BEGIN Source data
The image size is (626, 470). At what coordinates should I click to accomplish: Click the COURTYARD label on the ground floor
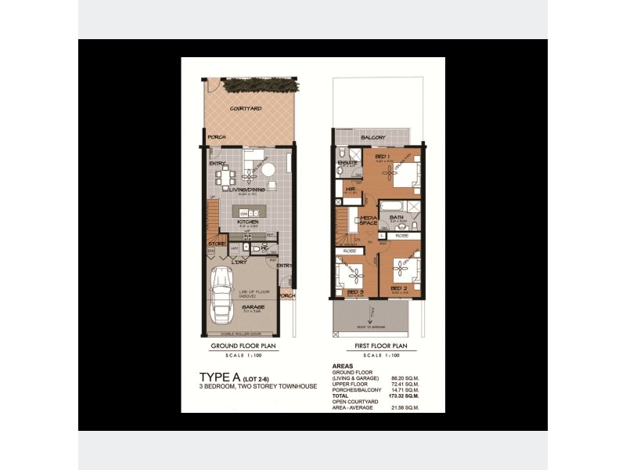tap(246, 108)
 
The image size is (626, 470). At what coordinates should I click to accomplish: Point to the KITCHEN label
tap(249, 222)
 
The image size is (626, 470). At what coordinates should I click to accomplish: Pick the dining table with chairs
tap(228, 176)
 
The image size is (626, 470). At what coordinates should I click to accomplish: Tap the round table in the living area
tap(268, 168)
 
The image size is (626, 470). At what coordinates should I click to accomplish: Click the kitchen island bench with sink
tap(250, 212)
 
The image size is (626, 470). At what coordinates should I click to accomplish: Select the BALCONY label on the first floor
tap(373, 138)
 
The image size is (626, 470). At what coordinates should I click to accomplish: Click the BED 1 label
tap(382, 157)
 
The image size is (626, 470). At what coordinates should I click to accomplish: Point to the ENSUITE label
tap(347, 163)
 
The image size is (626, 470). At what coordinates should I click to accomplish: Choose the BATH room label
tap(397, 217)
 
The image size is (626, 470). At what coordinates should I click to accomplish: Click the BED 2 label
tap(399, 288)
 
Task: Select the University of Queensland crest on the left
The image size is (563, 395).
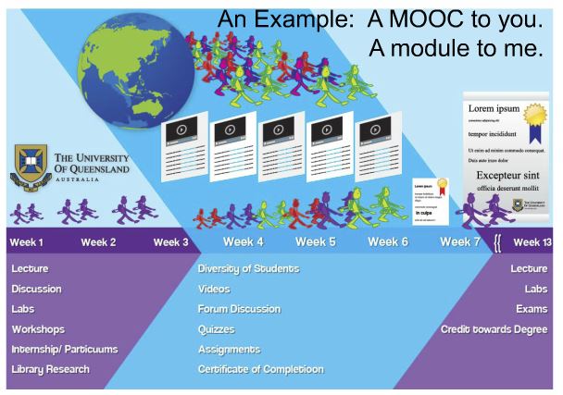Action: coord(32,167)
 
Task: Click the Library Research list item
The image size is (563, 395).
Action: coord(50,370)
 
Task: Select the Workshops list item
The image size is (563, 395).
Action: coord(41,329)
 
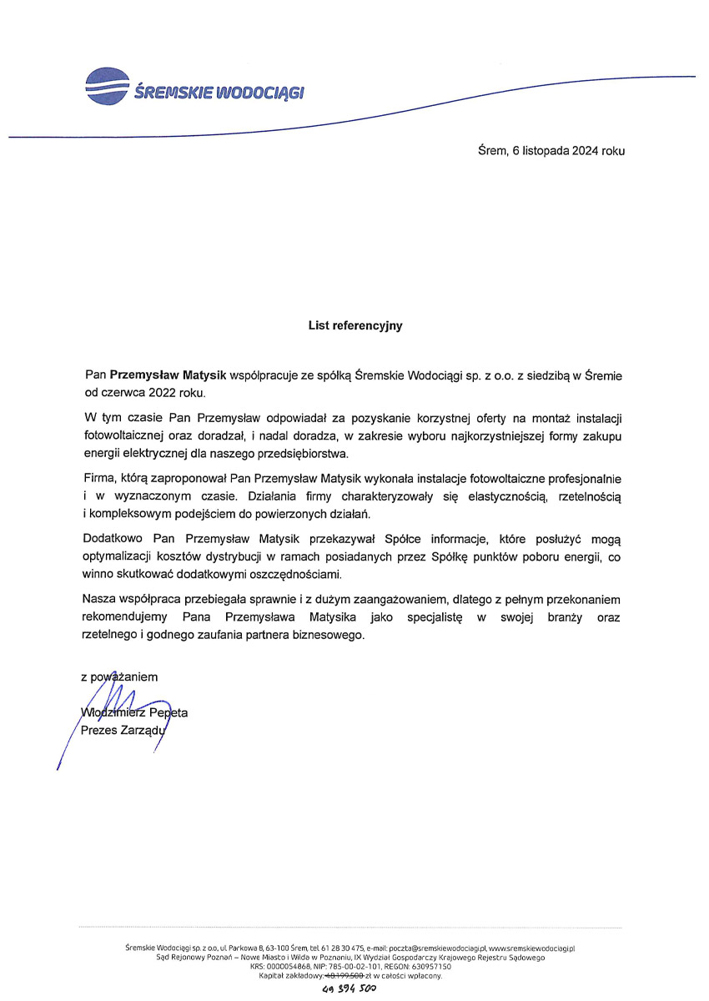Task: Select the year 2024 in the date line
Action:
END Source data
BEGIN Source data
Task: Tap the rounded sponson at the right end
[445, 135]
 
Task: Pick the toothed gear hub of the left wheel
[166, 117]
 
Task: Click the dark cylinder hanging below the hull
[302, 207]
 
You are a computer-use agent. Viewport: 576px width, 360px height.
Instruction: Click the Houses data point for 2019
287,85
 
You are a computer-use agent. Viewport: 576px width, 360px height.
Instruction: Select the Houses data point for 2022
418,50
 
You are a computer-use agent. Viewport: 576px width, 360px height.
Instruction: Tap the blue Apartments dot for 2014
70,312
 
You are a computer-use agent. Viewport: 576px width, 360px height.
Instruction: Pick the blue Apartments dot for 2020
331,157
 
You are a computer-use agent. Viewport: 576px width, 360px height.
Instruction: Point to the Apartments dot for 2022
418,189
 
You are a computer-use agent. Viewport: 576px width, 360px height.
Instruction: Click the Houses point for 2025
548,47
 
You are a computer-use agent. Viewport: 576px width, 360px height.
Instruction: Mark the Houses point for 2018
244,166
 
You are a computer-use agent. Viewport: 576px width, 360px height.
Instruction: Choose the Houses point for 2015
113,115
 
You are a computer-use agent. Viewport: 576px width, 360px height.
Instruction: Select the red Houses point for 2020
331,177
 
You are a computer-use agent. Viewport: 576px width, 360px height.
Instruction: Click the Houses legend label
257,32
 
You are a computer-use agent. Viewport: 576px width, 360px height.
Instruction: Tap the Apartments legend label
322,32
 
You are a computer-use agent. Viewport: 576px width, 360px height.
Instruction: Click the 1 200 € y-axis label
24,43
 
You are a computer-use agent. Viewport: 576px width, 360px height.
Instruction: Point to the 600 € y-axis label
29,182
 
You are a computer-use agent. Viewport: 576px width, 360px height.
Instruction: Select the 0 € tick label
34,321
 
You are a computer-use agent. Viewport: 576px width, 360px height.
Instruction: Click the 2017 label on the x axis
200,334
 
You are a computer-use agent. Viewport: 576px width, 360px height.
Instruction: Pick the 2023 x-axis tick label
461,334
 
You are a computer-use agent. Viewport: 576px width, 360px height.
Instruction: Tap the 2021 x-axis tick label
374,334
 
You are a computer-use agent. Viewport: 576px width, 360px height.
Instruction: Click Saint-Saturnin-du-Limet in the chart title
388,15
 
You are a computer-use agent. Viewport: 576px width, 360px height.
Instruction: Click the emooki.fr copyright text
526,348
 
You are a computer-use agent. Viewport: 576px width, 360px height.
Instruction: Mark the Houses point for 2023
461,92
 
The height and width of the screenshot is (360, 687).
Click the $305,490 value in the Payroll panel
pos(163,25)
END Source data
Which lines in the records above contain the string "with"? Return each of those lines in full, and treat uppercase and lowercase letters as different.

The image size is (626, 470). At what coordinates should I click to accomplish: Pick the dining table with chairs
The image size is (626, 470). At what coordinates should I click to accomplish: Click the kitchen island bench with sink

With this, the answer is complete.